地動山搖的越加劇烈,納蘭洛已經被唐拓一把抓住,拉走了。
雖然沒有刻意,可落在最後面的人依舊是冷憂寒和古悠然。
“我不知道……這次再見面,顧希聲的心中竟然對我有這著這麼大的芥蒂,也許我——”
“憂寒別說!你知道我不想要聽這個的,你也知道再難我也不會再讓你一個人孤單的,顧郎只是短時間有點難接受,過段時間就會好的!我瞭解他的為人,我更相信他!”
“我不想令得他這般委屈,我更不想令得你傷心難過,可我這個女人真的笨的不行,自打認識你們開始,我就無時不刻的在令你們難過,對不起!”

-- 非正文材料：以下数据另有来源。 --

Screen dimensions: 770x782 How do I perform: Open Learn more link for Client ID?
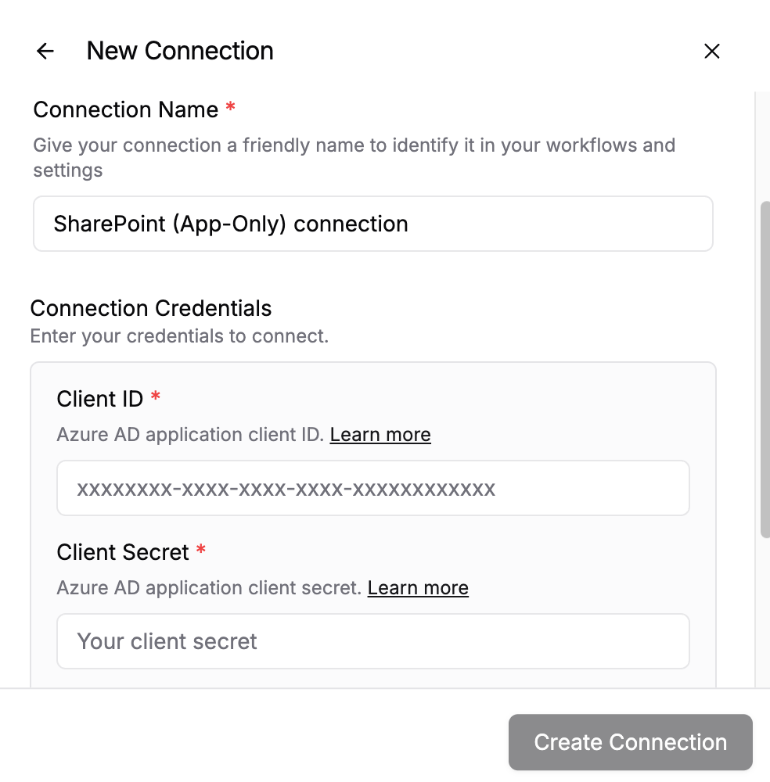coord(380,435)
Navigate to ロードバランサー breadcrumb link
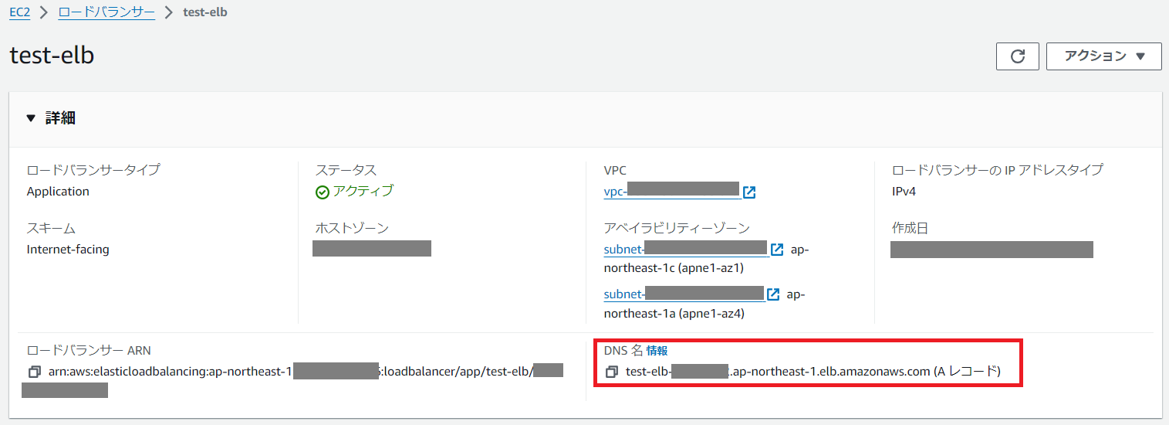The width and height of the screenshot is (1169, 425). [106, 12]
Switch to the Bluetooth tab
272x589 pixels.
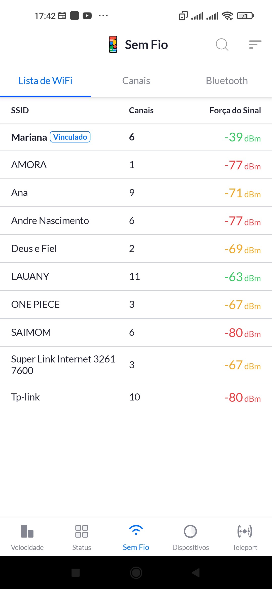point(227,81)
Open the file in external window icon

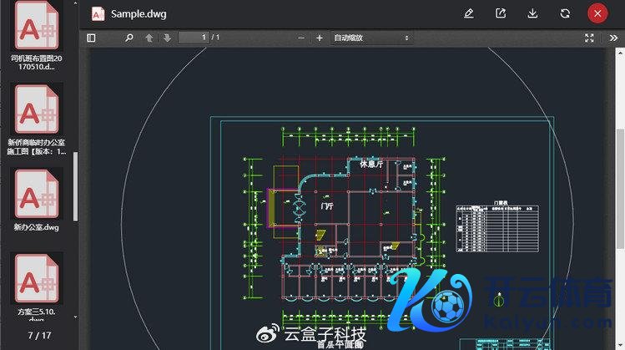(501, 13)
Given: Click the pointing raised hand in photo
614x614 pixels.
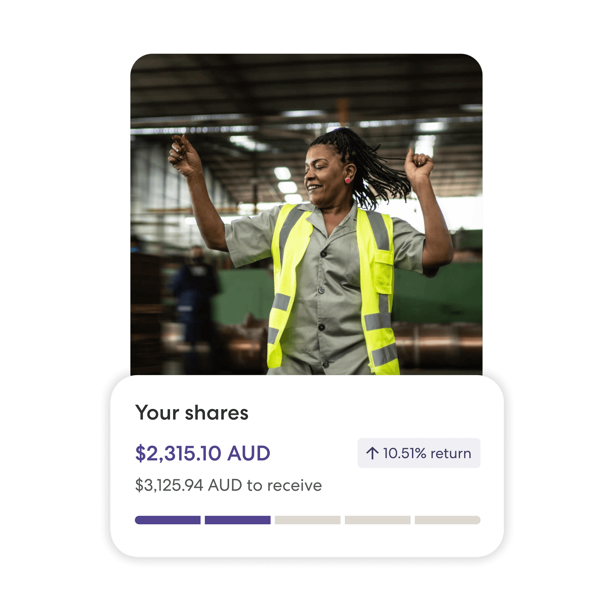Looking at the screenshot, I should (x=185, y=154).
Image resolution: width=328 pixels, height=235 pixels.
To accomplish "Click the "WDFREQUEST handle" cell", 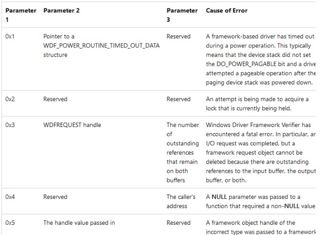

“悠然,別說了,情之一道,說白了,也不過就是個你情我願,一個願打一個願挨,我們如若真有人受不得這樣的日子,便也早就走了散了,死生不與你相見了,可現在,唐拓也好,魏岑也罷,包括不待見我的顧希聲也好,哪個真的狠得下心離開?”
“便是我,與你分開的這些日子,心裡又何嘗不是牽腸掛肚,一個勁地壓制著自己的後悔?”
“終了終了的,我還是不顧一切的又要回來你的身邊!”
“你說這些都是為著什麼?不就是因為愛這種情感的存在,本來就談不上什麼道理!”
“從前我們把所有的責任都一股腦的推給你,在內心深處告訴自己,我們都是高尚的,都是偉大的,也都是無所錯誤的,因為最大錯處的人是你,你用情不專,你一心多用,你喜新不厭舊,以至於身邊男人成群……”
“可若是我們真的有半分自愛,真的有半分驕傲到不願意與他人共享的話,腿長在我們自個兒身上,你縱然是武功縱天,智慧如海,也怕是綁不住渴望自由的心的!”
“因此,今日,我該給你一個公道,你沒有對不起我的地方,也沒有對不起其他任何一個人的地方,你只一個古悠然,我們也都只各自一個,在一對一的情感和心的給予上,你不曾欺騙和少了我們任何一個人一份專情!”
“你若真的對某個人有愧疚和錯誤的話,那便是你承認你內心深處不曾愛過他,一直在欺騙他,那這是不可饒恕的,古悠然,你有嗎?”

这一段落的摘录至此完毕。